**TASK DESCRIPTION**
Would you return every one of the entries below word for word?

===== TASK DATA

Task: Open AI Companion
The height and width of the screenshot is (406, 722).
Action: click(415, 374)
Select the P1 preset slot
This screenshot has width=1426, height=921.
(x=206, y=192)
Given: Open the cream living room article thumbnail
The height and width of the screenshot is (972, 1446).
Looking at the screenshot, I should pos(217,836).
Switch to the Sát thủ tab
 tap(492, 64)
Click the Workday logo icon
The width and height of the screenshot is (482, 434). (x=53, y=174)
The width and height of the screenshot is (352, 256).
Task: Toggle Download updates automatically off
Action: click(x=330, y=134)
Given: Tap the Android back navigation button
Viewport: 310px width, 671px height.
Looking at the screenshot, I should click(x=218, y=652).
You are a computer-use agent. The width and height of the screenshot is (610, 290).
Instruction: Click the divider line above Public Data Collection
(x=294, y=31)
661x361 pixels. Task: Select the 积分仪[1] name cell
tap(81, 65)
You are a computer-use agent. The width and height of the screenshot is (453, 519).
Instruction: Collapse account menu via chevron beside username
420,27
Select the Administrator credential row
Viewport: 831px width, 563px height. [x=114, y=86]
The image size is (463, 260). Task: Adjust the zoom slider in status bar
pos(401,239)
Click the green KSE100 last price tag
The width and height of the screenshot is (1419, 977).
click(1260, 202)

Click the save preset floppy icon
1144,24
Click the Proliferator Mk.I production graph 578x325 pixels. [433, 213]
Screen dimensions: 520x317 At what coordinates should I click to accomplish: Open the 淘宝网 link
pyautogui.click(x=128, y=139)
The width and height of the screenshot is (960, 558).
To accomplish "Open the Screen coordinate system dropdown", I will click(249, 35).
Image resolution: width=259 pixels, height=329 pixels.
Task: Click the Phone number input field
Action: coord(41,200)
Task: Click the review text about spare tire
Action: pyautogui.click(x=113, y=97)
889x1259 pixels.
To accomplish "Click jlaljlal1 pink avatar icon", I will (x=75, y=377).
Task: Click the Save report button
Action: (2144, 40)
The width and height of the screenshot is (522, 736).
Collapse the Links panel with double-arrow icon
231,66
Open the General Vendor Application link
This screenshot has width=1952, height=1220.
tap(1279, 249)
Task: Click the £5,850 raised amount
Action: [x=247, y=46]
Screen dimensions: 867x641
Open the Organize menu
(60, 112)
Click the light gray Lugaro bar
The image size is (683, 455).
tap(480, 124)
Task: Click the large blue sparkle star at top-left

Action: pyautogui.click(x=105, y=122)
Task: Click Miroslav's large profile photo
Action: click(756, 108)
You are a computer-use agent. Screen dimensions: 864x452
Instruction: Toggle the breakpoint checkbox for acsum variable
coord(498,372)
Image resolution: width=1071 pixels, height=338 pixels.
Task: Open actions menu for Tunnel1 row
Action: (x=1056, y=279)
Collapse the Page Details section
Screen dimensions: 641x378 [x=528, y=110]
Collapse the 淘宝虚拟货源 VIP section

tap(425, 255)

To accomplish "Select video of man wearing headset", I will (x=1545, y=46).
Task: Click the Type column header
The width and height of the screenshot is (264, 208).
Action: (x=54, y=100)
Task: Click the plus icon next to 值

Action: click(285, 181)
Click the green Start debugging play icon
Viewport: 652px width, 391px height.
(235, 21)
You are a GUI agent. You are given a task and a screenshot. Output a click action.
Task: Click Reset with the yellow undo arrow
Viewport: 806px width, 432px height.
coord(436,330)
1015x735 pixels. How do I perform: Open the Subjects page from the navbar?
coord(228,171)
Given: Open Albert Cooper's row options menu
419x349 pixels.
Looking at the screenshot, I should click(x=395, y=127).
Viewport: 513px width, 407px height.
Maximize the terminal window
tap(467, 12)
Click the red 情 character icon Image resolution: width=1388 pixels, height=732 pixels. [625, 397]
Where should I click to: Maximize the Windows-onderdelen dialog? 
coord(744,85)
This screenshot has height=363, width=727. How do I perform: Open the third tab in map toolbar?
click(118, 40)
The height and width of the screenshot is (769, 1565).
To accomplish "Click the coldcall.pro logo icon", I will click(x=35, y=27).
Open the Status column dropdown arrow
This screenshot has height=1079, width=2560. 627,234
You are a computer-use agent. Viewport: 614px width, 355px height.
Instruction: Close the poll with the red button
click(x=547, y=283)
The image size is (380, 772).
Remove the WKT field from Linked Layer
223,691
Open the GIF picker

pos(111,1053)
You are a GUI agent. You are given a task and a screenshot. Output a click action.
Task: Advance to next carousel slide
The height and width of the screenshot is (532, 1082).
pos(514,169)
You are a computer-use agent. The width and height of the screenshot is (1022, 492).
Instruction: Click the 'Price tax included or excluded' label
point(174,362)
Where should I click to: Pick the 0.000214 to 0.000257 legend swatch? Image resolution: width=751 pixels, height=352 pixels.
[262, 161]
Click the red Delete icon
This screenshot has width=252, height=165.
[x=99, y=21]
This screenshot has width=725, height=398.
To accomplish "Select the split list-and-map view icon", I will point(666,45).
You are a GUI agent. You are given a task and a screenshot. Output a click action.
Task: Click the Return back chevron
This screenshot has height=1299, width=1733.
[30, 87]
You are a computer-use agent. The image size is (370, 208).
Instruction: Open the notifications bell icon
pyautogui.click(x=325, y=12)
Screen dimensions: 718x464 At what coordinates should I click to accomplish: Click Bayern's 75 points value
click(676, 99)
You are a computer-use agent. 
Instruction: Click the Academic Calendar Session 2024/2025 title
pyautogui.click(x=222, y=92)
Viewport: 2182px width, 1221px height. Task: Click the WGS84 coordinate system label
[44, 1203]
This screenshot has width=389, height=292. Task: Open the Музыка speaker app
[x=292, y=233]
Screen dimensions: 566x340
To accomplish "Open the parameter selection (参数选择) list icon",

==========

**OUTPUT FOR THIS TASK**
Task: Open AI Companion
The height and width of the screenshot is (406, 722).
Action: click(415, 374)
Select the P1 preset slot
This screenshot has width=1426, height=921.
(x=206, y=192)
Given: Open the cream living room article thumbnail
The height and width of the screenshot is (972, 1446).
Looking at the screenshot, I should pos(217,836).
Switch to the Sát thủ tab
 tap(492, 64)
Click the Workday logo icon
The width and height of the screenshot is (482, 434). (x=53, y=174)
The width and height of the screenshot is (352, 256).
Task: Toggle Download updates automatically off
Action: click(x=330, y=134)
Given: Tap the Android back navigation button
Viewport: 310px width, 671px height.
Looking at the screenshot, I should click(x=218, y=652).
You are a computer-use agent. The width and height of the screenshot is (610, 290).
Instruction: Click the divider line above Public Data Collection
(x=294, y=31)
661x361 pixels. Task: Select the 积分仪[1] name cell
tap(81, 65)
You are a computer-use agent. The width and height of the screenshot is (453, 519).
Instruction: Collapse account menu via chevron beside username
420,27
Select the Administrator credential row
Viewport: 831px width, 563px height. [x=114, y=86]
The image size is (463, 260). Task: Adjust the zoom slider in status bar
pos(401,239)
Click the green KSE100 last price tag
The width and height of the screenshot is (1419, 977).
click(1260, 202)

Click the save preset floppy icon
1144,24
Click the Proliferator Mk.I production graph 578x325 pixels. [433, 213]
Screen dimensions: 520x317 At what coordinates should I click to accomplish: Open the 淘宝网 link
pyautogui.click(x=128, y=139)
The width and height of the screenshot is (960, 558).
To accomplish "Open the Screen coordinate system dropdown", I will click(249, 35).
Image resolution: width=259 pixels, height=329 pixels.
Task: Click the Phone number input field
Action: coord(41,200)
Task: Click the review text about spare tire
Action: pyautogui.click(x=113, y=97)
889x1259 pixels.
To accomplish "Click jlaljlal1 pink avatar icon", I will (x=75, y=377).
Task: Click the Save report button
Action: (2144, 40)
The width and height of the screenshot is (522, 736).
Collapse the Links panel with double-arrow icon
231,66
Open the General Vendor Application link
This screenshot has width=1952, height=1220.
tap(1279, 249)
Task: Click the £5,850 raised amount
Action: [x=247, y=46]
Screen dimensions: 867x641
Open the Organize menu
(60, 112)
Click the light gray Lugaro bar
The image size is (683, 455).
tap(480, 124)
Task: Click the large blue sparkle star at top-left

Action: pyautogui.click(x=105, y=122)
Task: Click Miroslav's large profile photo
Action: click(756, 108)
You are a computer-use agent. Screen dimensions: 864x452
Instruction: Toggle the breakpoint checkbox for acsum variable
coord(498,372)
Image resolution: width=1071 pixels, height=338 pixels.
Task: Open actions menu for Tunnel1 row
Action: (x=1056, y=279)
Collapse the Page Details section
Screen dimensions: 641x378 [x=528, y=110]
Collapse the 淘宝虚拟货源 VIP section

tap(425, 255)

To accomplish "Select video of man wearing headset", I will (x=1545, y=46).
Task: Click the Type column header
The width and height of the screenshot is (264, 208).
Action: (x=54, y=100)
Task: Click the plus icon next to 值

Action: click(285, 181)
Click the green Start debugging play icon
Viewport: 652px width, 391px height.
(235, 21)
You are a GUI agent. You are given a task and a screenshot. Output a click action.
Task: Click Reset with the yellow undo arrow
Viewport: 806px width, 432px height.
coord(436,330)
1015x735 pixels. How do I perform: Open the Subjects page from the navbar?
coord(228,171)
Given: Open Albert Cooper's row options menu
419x349 pixels.
Looking at the screenshot, I should click(x=395, y=127).
Viewport: 513px width, 407px height.
Maximize the terminal window
tap(467, 12)
Click the red 情 character icon Image resolution: width=1388 pixels, height=732 pixels. [625, 397]
Where should I click to: Maximize the Windows-onderdelen dialog? 
coord(744,85)
This screenshot has height=363, width=727. How do I perform: Open the third tab in map toolbar?
click(118, 40)
The height and width of the screenshot is (769, 1565).
To accomplish "Click the coldcall.pro logo icon", I will click(x=35, y=27).
Open the Status column dropdown arrow
This screenshot has height=1079, width=2560. 627,234
You are a computer-use agent. Viewport: 614px width, 355px height.
Instruction: Close the poll with the red button
click(x=547, y=283)
The image size is (380, 772).
Remove the WKT field from Linked Layer
223,691
Open the GIF picker

pos(111,1053)
You are a GUI agent. You are given a task and a screenshot. Output a click action.
Task: Advance to next carousel slide
The height and width of the screenshot is (532, 1082).
pos(514,169)
You are a computer-use agent. The width and height of the screenshot is (1022, 492).
Instruction: Click the 'Price tax included or excluded' label
point(174,362)
Where should I click to: Pick the 0.000214 to 0.000257 legend swatch? Image resolution: width=751 pixels, height=352 pixels.
[262, 161]
Click the red Delete icon
This screenshot has width=252, height=165.
[x=99, y=21]
This screenshot has width=725, height=398.
To accomplish "Select the split list-and-map view icon", I will point(666,45).
You are a GUI agent. You are given a task and a screenshot. Output a click action.
Task: Click the Return back chevron
This screenshot has height=1299, width=1733.
[30, 87]
You are a computer-use agent. The image size is (370, 208).
Instruction: Open the notifications bell icon
pyautogui.click(x=325, y=12)
Screen dimensions: 718x464 At what coordinates should I click to accomplish: Click Bayern's 75 points value
click(676, 99)
You are a computer-use agent. 
Instruction: Click the Academic Calendar Session 2024/2025 title
pyautogui.click(x=222, y=92)
Viewport: 2182px width, 1221px height. Task: Click the WGS84 coordinate system label
[44, 1203]
This screenshot has width=389, height=292. Task: Open the Музыка speaker app
[x=292, y=233]
Screen dimensions: 566x340
To accomplish "Open the parameter selection (参数选择) list icon",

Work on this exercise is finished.